Which of the following must be true:
  1. \(\frac{(a+c)}{(b+d)}\) < \(\frac{c}{d}\)
  2. \(\frac{(a+c)}{(b+d)}\) < \(\frac{a}{b}\)
  3. \(\frac{(a+c)}{(b+d)}\) = \(\frac{a}{b}\) + \(\frac{c}{d}\)

APPROACH:

We will take each statement one-by-one and start with considering it true. We will then simplify it to find the conditions under which it will be true. We will finally check these conditions with the given information.
Don’t worry if this feels confusing right now; you’ll get it once you see this in action!

WORKING OUT:

  • \(\frac{(a+c)}{(b+d)}\) < \(\frac{c}{d}\)

    Suppose \(\frac{(a+c)}{(b+d)}\) < \(\frac{c}{d}\) is true. Let’s simplify this now:
    • Cross-multiplying gives (a + c)d < (b + d)c.
      • That is, ad + cd < bc + dc.
      • Or ad < bc. (Since cd = dc, we can cancel it out from both sides)

    This means that statement I is true if ad < bc.
    But that is precisely what we are given! Hence, based on our given information, Statement (I) is always true!
    Conclusion: Statement (I) must be true.

  • \(\frac{(a+c)}{(b+d)}\) < \(\frac{a}{b}\)

    Suppose \(\frac{(a+c)}{(b+d)}\) < \(\frac{a}{b}\) is true. Let’s simplify this now:
    • Cross-multiplying gives (a + c)b < (b + d)a.
      • That is ab + cb < ba + da.
      • Or cb < da (since ab = ba, we can cancel it out from both sides)

    This means that statement (II) is true if ad > bc.

    BUT from (1), we know that ad < bc. Thus, the necessary condition for Statement (II) is NEVER possible – it is the exact opposite of the condition we are given.

    Hence, statement (II) must NOT be true. (In fact, it must be false!)

  • \(\frac{(a+c)}{(b+d)}\) = \(\frac{a}{b}\) + \(\frac{c}{d} \)

    Suppose \(\frac{(a+c)}{(b+d)}\) = \(\frac{a}{b}\) + \(\frac{c}{d}\) is true. Let us again simplify it:
    • Taking LCM on the right side gives: \(\frac{(a+c)}{(b+d)}\) = \(\frac{(ad+bc)}{bd }\)
    • Cross-multiplying, we get: (a + c)bd = (b + d)(ad + bc).
      • abd + cbd = bad + \(b^2\)c + a\(d^2\) + bcd.
      • 0 = \(b^2\)c + a\(d^2\) (since abd = bad and cbd = bcd, we can cancel them out from both sides)
      • \(b^2\)c = -a\(d^2\).
    This means that statement (III) is true IF \(b^2\)c = -a\(d^2\).

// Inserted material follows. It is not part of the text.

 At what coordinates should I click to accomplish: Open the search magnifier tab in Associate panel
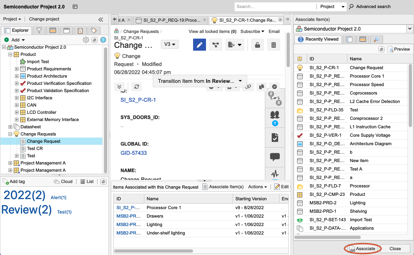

    But this is NOT POSSIBLE because a, b, c and d are positive integers, making -a\(d^2\) negative and \(b^2\)c positive. We know that a positive and a negative number can never be equal!
    Thus, the necessary condition for Statement (III) cannot be true. And hence, statement (III) must NOT be true.

Conclusion: Out of the 3 only statement (I) must be true.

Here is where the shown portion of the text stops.